Menurutnya, optimalisasi tersebut bukan hanya dari anggaran dan pendapatan belanja negara (APBN) serta anggaran dan pendapatan belanja daerah (APBD), tetapi juga dari dana abadi yang dimiliki.
“Sekali lagi saya sangat paham semua upaya tersebut membutuhkan anggaran, membutuhkan pembiayaan di tengah tekanan berat fiskal kita, tapi apapun yang namanya sumber daya manusia menjadi sangat penting dalam 5, 10 tahun ke depan dan itu akan menjadi kunci,” tegas Jokowi.
UKT Sebagai Beban?
Ambisi presiden Jokowi untuk meningkatkan rasio pendidikan tinggi itu terancam menghadapi ganjalan lantaran biaya kuliah atau kebijakan UKT yang naik signifikan. DPR telah memanggil Menteri Pendidikan, Kebudayaan, Riset dan Teknologi (Mendikbudristek) Nadiem Makarim untuk menjelaskan pemicu UKT naik ugal-ugalan.
Komisi X DPR bahkan telah memberikan waktu sepekan kepada Kemendikbud-Ristek untuk mengevaluasi polemik Uang Kuliah Tunggal (UKT).
“Simpelnya begini, Kemendikbud telat memberikan tanggapan terhadap isu ini, kira-kira gitu, kalau itu tidak masuk ke Komisi X mungkin tidak ada hari ini, nah jadi inilah hari ini kita mendesak isu yang beredar di masyarakat dan meminta segera agar dalam 1 minggu ke depan sebelum penerimaan mahasiswa baru, itu semua sudah dievaluasi,” kata Wakil Ketua Komisi X DPR, Dede Yusuf, Rabu (22/5/2024).
Dede menjelaskan bahwa pihaknya telah mendesak untuk merevisi Permendikbud No. 2/2024, khususnya terkait biaya kenaikan atas. Sebab, hal itu bermasalah hingga kenaikannya disebut mencapai 500%.
“Dalam kesimpulan tadi sudah kita sampaikan untuk mencabut atau merevisi terutama biaya kenaikan atas, karena kalau yang bawahnya itu tidak ada masalah yang Rp500.000-Rp1000.000," jelasnya.
Dede mengatakan, pemerintah sudah berkomitmen untuk melakukan evaluasi. Alasannya, Permendikbud terkait menyebutkan bahwa semua kenaikan harus berdasarkan rekomendasi menteri.

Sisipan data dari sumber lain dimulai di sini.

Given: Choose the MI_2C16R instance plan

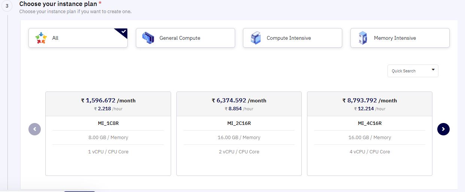Looking at the screenshot, I should (239, 134).
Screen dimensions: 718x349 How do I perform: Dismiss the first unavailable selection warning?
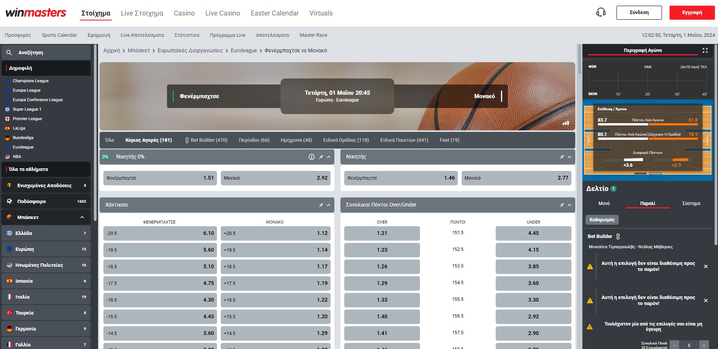[x=706, y=266]
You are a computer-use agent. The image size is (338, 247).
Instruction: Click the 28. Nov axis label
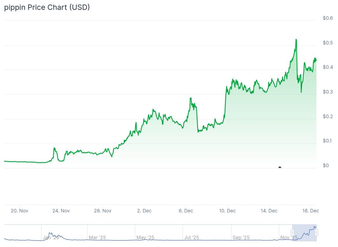click(x=102, y=211)
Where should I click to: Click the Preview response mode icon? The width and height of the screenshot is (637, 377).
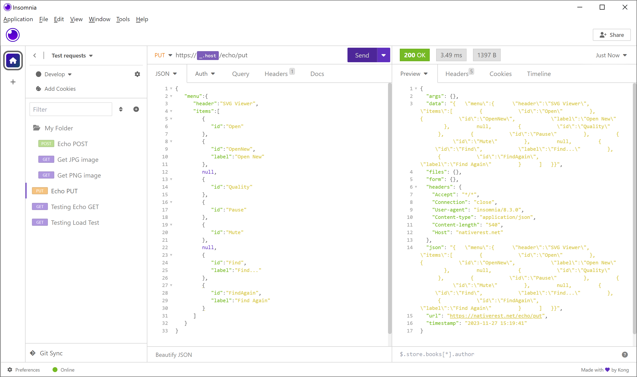point(426,73)
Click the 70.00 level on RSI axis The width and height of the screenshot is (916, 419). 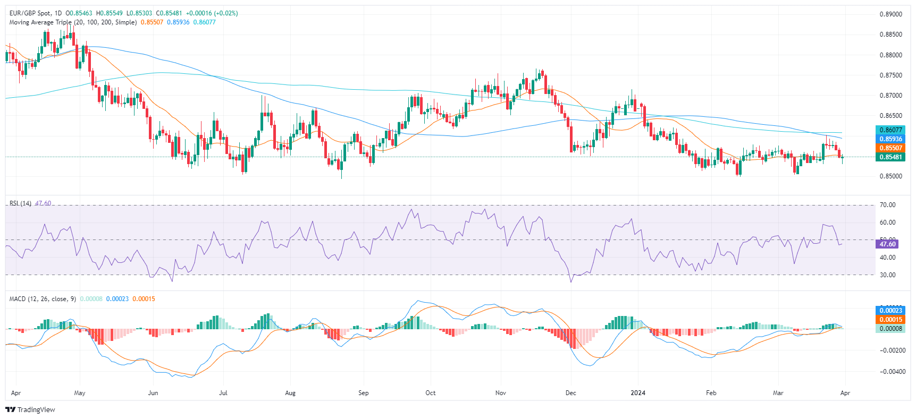tap(887, 205)
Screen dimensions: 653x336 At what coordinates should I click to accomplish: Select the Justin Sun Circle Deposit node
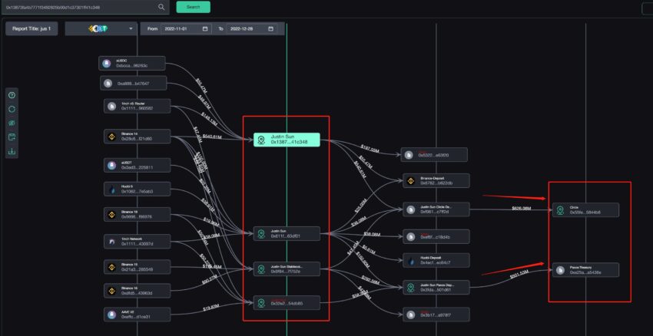tap(436, 209)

"Nah, selama ini rekomendasi menteri itu tidak diberikan, jadi kita sekarang meminta agar rekomendasi itu harus dikawal, salah satunya dengan merevisi Permendikbud tersebut, sehingga batas atasnya jelas jangan sampai batas atasnya 500%, kira-kira begitu,” ucapnya di DPR.
Lebih lanjut, dia menegaskan bahwa nanti secara teknis kan diserahkan ke pemerintah, namun desakan terhadap pembenahan dari Permendikbud tersebut sudah dilakukan.
Adapun dia membenarkan bahwa benang merah polemik UKT mahal ini karena tidak adanya rekomendasi menteri, sehingga perguruan tinggi memiliki keleluasan untuk membuat skema sendiri dalam UKT tersebut tanpa jelas batasannya.
“Ya artinya diberi keleluasan kepada perguruan tinggi negeri untuk membuat skema sendiri tanpa jelas sampai dimana, gitu ya, itu yang akhirnya tadi kita tekan direvisi dengan memberikan ketentuan batas atas [UKT] di berapa persen,” tegasnya.